Here's the first 1000 lines of the 40-polishing/bubbles_1.fasta.

mikolmogorov commented 5 years ago

Hmm, this file looks ok, with the exception that there are Windows-style line breaks (e.g. "\r\n" instead of "\n"). Did you modify this file on a Windows machine? Otherwise, this might be an issue, if the files are formatted like that on the Ubuntu system.

matthewstuartedwards commented 5 years ago

No Windows machine has touched any of these files. I think the \r\n is coming from PasteBin. I checked the file on my computer and it only has \n.

I guess I'll get around to trying a reinstall and see if that works.

mikolmogorov commented 5 years ago

Just as a sanity quick check, you can try to run polisher in a standalone mode using --polish-target. Try it on an any other dataset (for which you have a sequence to "polish"), this way you will see if the problem is not specific to your original run.

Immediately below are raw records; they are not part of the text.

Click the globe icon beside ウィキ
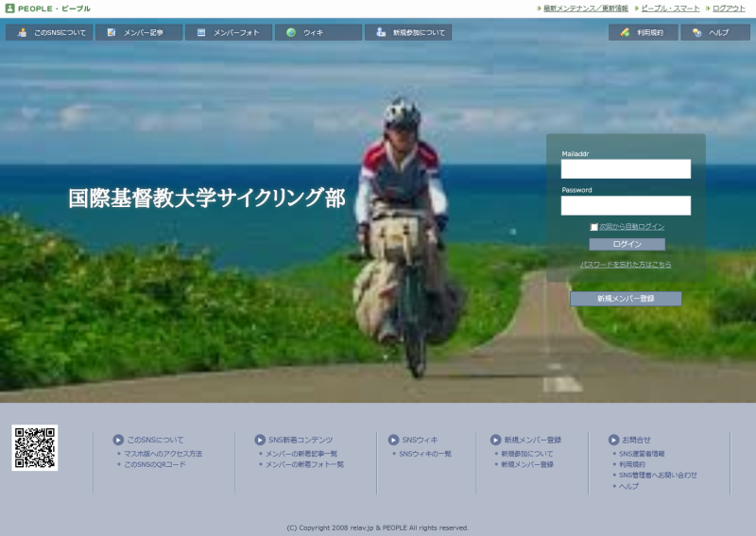The height and width of the screenshot is (536, 756). pos(291,32)
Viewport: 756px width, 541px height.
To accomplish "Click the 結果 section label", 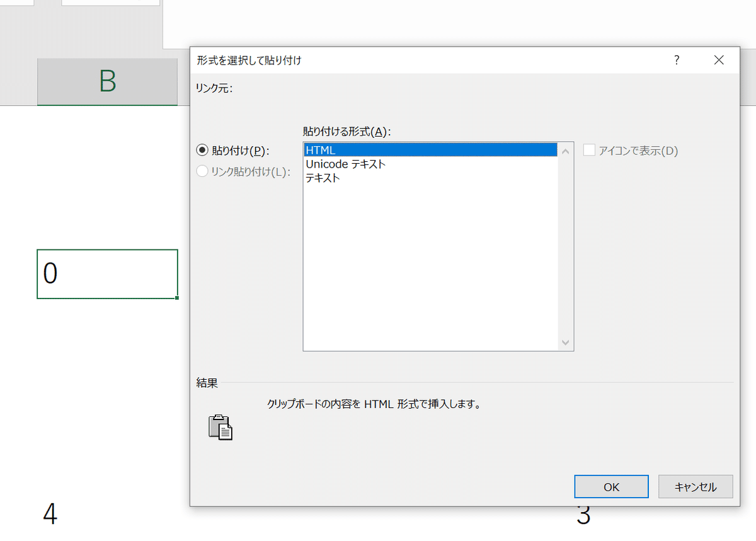I will [x=206, y=382].
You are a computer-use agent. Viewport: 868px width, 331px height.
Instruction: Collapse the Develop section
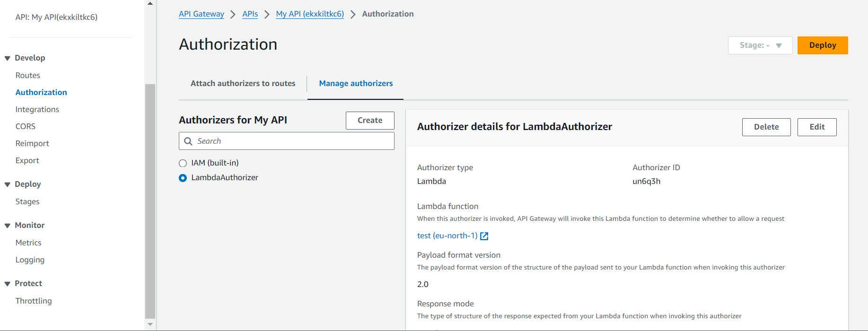click(x=8, y=58)
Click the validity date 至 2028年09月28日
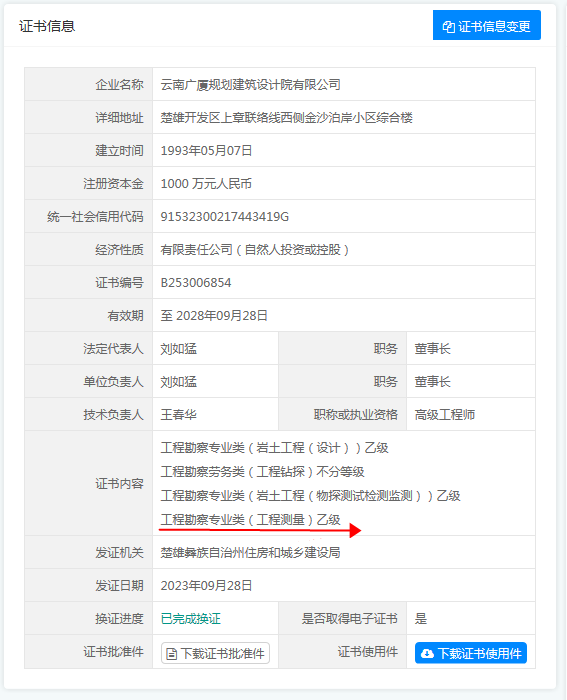 (214, 316)
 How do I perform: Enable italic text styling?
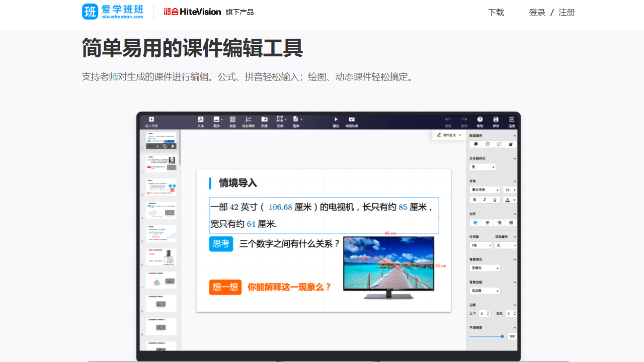[x=485, y=200]
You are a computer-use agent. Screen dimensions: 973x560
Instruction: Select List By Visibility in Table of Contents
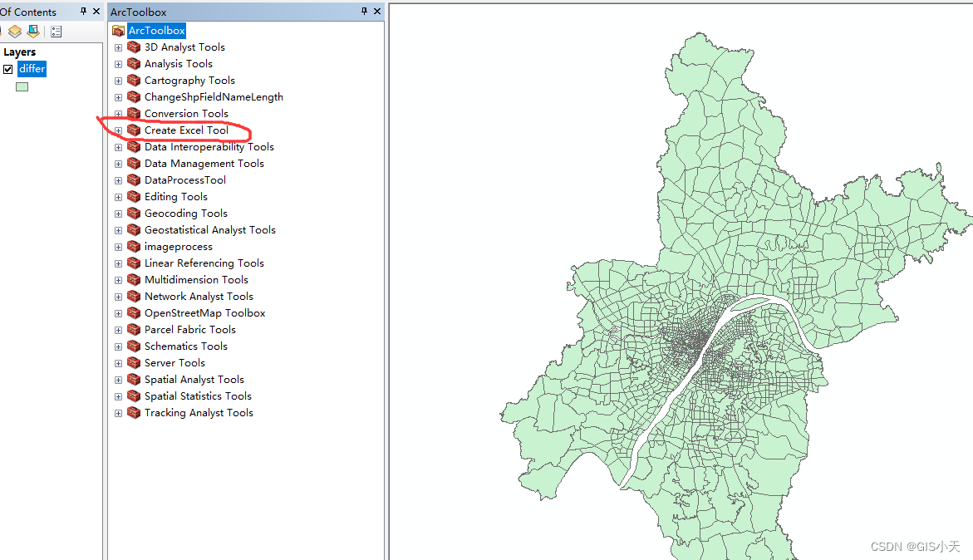coord(32,31)
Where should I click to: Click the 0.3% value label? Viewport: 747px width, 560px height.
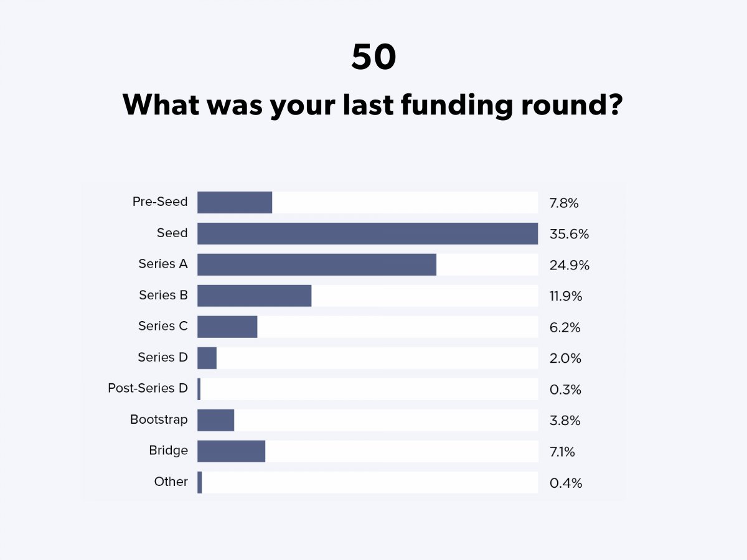tap(565, 390)
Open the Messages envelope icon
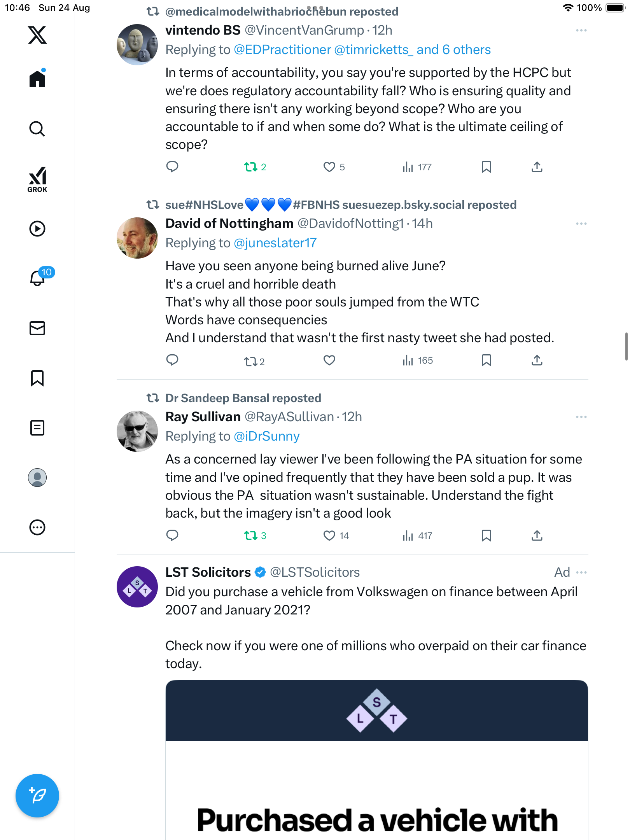 (37, 328)
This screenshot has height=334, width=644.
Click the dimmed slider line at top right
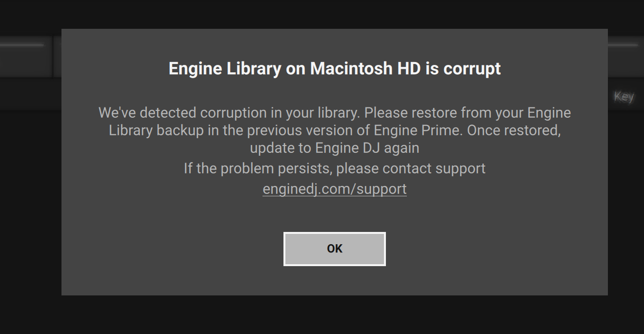point(623,45)
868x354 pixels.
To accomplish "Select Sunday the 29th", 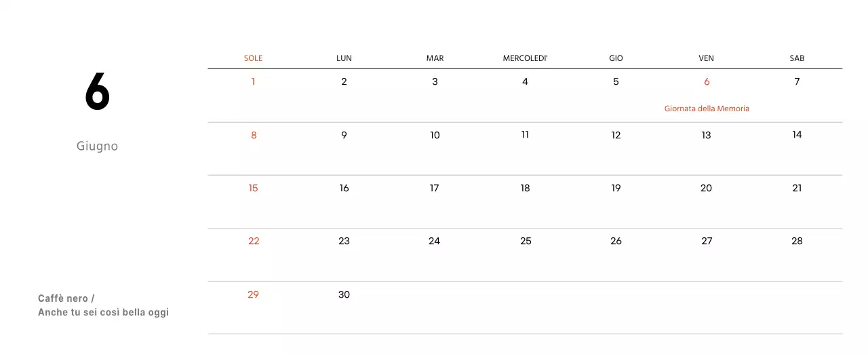I will (253, 294).
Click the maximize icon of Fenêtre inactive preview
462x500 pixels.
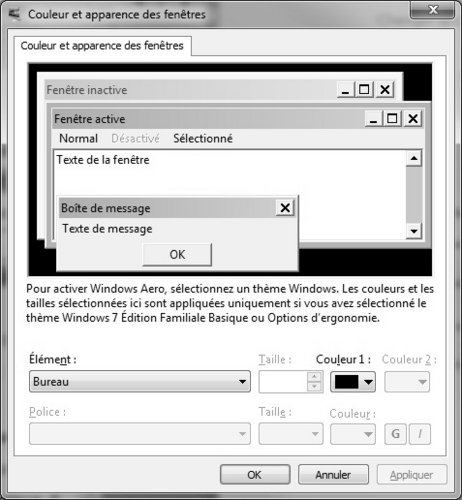tap(364, 90)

matthewstuartedwards commented 5 years ago

I haven't had a chance to run on any other datasets yet, but I ran Flye on an intel machine using the same datasets and parameters. The intel machine never got this error. So it seems to be a ppc64le architecture issue.

mikolmogorov commented 5 years ago

Good to know, thanks! Closing the issue then - don't have access to any ppc machines.

ruzhuchen commented 4 years ago

[For ppc64le platform] The issue can be solved by adding "-fsigned-char" compiler option to the Makefile. For lib/minimap2, please add CPPFLAGS: -DHAVE_KALLOC -DNO_WARN_X86_INTRINSICS -DSSE2.

matthewstuartedwards commented 4 years ago

[For ppc64le platform] The issue can be solved by adding "-fsigned-char" compiler option to the Makefile. For lib/minimap2, please add CPPFLAGS: -DHAVE_KALLOC -DNO_WARN_X86_INTRINSICS -DSSE2.

Thanks Ruzhu! I was able to successfully compile everything with these instructions, and the Wrong Homopolymer error has disappeared.

matthewstuartedwards commented 4 years ago

I've forked the repository and made changes specific to compiling for ppcle64. The repository is located at https://github.com/zovoilis-lab/Flye_ppcle64.

I'm not very good at working with Make, but it should be pretty easy to integrate these changes into the makefile of the original repository by checking the architecture. The only command that needs to be entered before compiling is an export line making sure specific IBM gcc is on the path. This information is listed in the INSTALL.md of the forked repository.

mikolmogorov commented 4 years ago

Thanks - I will take a look. I don't have access to any ppc machines for tests though.